Data for analysis ->
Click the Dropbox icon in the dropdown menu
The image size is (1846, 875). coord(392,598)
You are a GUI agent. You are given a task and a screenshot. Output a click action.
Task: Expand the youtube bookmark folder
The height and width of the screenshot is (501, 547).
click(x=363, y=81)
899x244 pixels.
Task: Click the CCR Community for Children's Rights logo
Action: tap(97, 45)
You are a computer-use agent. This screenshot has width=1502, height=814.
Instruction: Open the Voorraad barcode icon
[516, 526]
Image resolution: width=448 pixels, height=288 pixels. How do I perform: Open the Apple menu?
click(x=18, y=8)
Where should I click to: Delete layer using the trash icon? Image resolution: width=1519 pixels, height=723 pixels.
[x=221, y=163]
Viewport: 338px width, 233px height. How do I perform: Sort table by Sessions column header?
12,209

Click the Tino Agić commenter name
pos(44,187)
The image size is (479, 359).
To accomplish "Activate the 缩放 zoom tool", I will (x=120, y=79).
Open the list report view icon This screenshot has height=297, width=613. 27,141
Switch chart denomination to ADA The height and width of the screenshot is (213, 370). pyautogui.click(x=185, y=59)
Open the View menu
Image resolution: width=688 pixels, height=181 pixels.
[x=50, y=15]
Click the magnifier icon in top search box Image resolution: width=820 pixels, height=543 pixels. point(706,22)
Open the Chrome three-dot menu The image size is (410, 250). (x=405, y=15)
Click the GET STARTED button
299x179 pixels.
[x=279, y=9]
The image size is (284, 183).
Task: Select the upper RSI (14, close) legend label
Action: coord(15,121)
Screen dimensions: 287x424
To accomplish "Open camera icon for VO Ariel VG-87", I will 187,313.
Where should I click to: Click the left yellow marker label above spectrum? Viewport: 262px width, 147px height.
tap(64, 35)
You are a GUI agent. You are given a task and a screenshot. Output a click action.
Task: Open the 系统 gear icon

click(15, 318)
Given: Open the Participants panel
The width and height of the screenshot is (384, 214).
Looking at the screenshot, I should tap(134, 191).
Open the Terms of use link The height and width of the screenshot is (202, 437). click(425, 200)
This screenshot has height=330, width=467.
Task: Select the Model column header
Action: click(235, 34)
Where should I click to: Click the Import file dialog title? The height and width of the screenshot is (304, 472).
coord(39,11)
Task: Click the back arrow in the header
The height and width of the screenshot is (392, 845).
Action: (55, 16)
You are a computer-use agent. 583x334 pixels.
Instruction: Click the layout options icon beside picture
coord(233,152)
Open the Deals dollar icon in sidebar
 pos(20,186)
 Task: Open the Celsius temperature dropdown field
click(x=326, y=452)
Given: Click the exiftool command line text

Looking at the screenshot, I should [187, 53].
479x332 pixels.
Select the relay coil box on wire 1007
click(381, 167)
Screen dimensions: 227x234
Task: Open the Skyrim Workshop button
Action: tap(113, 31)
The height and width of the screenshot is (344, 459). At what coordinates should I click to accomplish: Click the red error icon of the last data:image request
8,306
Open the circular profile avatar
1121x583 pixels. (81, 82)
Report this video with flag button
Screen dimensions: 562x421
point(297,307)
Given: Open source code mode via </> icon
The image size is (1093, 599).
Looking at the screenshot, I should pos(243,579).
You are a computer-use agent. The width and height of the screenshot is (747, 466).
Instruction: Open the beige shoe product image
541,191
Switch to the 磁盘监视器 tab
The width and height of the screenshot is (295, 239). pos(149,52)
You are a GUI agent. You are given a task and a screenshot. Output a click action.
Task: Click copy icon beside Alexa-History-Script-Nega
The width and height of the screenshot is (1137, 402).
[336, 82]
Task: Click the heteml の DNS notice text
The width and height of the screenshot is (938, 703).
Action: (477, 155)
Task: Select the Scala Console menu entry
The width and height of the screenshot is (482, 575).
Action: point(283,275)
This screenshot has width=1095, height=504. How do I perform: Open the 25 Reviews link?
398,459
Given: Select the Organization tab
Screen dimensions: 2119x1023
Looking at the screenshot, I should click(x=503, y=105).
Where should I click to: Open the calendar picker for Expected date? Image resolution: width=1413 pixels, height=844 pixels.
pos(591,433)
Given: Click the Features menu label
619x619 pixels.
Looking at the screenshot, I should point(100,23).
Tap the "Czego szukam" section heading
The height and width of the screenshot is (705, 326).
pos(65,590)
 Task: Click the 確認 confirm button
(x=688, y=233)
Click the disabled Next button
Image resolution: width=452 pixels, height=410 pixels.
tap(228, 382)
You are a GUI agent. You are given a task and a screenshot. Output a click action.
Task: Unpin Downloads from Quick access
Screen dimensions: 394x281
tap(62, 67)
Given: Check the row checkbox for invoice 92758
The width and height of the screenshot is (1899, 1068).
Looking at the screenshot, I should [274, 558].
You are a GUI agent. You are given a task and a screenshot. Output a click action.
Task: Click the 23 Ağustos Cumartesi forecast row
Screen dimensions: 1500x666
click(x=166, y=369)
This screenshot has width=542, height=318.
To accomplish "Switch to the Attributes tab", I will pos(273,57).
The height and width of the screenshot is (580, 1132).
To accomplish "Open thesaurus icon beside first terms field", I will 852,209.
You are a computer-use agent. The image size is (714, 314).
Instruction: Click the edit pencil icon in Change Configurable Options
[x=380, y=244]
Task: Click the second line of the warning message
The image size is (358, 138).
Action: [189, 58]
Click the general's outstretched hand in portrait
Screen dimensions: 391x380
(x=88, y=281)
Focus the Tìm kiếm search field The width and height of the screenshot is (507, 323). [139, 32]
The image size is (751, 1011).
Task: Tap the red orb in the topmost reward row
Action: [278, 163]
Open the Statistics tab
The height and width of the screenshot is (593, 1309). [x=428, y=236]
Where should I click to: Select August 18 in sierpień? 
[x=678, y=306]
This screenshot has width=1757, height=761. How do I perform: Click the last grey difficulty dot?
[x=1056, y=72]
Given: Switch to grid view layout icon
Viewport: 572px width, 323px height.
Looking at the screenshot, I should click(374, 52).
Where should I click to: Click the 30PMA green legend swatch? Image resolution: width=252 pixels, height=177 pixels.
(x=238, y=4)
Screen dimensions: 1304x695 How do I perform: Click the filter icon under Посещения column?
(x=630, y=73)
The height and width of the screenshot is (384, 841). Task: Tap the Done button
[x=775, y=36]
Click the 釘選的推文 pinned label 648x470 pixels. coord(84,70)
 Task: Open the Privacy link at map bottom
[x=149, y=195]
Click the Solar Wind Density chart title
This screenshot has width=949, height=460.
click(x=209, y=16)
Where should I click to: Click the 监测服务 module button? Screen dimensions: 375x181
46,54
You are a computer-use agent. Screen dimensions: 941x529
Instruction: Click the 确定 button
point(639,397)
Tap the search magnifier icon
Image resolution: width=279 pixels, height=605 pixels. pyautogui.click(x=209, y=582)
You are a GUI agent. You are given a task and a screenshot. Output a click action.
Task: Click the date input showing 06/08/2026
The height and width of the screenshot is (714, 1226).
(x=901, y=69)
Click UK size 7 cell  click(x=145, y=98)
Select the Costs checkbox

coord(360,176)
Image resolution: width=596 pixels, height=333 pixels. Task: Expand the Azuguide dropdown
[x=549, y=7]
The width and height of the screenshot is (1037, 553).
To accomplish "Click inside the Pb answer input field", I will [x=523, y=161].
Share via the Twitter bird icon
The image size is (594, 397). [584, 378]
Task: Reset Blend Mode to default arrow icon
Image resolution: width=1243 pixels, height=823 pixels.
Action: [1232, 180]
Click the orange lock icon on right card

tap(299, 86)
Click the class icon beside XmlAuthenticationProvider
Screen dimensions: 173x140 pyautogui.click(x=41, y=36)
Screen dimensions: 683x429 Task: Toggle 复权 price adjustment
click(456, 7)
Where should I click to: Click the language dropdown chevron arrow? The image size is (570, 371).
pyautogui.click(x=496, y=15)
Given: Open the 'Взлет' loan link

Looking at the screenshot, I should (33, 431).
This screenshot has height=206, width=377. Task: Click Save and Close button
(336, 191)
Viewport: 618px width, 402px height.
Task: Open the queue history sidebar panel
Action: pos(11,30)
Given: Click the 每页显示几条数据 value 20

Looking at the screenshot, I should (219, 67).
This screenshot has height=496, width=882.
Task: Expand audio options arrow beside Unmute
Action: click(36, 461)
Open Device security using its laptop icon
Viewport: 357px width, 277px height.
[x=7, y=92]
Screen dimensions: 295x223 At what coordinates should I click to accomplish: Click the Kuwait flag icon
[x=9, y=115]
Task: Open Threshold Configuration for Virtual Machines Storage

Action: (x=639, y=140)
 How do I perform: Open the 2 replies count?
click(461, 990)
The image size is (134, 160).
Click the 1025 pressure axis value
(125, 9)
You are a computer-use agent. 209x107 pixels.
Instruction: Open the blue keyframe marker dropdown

Work to complete ->
Please copy only the lines between the first line of the entries and the line with "Open the list", keeping those two end lines as well, exactly as written.

Task result ->
Click the Dropbox icon in the dropdown menu
The image size is (1846, 875). coord(392,598)
You are a GUI agent. You are given a task and a screenshot. Output a click action.
Task: Expand the youtube bookmark folder
The height and width of the screenshot is (501, 547).
click(x=363, y=81)
899x244 pixels.
Task: Click the CCR Community for Children's Rights logo
Action: tap(97, 45)
You are a computer-use agent. This screenshot has width=1502, height=814.
Instruction: Open the Voorraad barcode icon
[516, 526]
Image resolution: width=448 pixels, height=288 pixels. How do I perform: Open the Apple menu?
click(x=18, y=8)
Where should I click to: Delete layer using the trash icon? Image resolution: width=1519 pixels, height=723 pixels.
[x=221, y=163]
Viewport: 338px width, 233px height. How do I perform: Sort table by Sessions column header?
12,209

Click the Tino Agić commenter name
pos(44,187)
The image size is (479, 359).
To accomplish "Activate the 缩放 zoom tool", I will (x=120, y=79).
Open the list report view icon This screenshot has height=297, width=613. 27,141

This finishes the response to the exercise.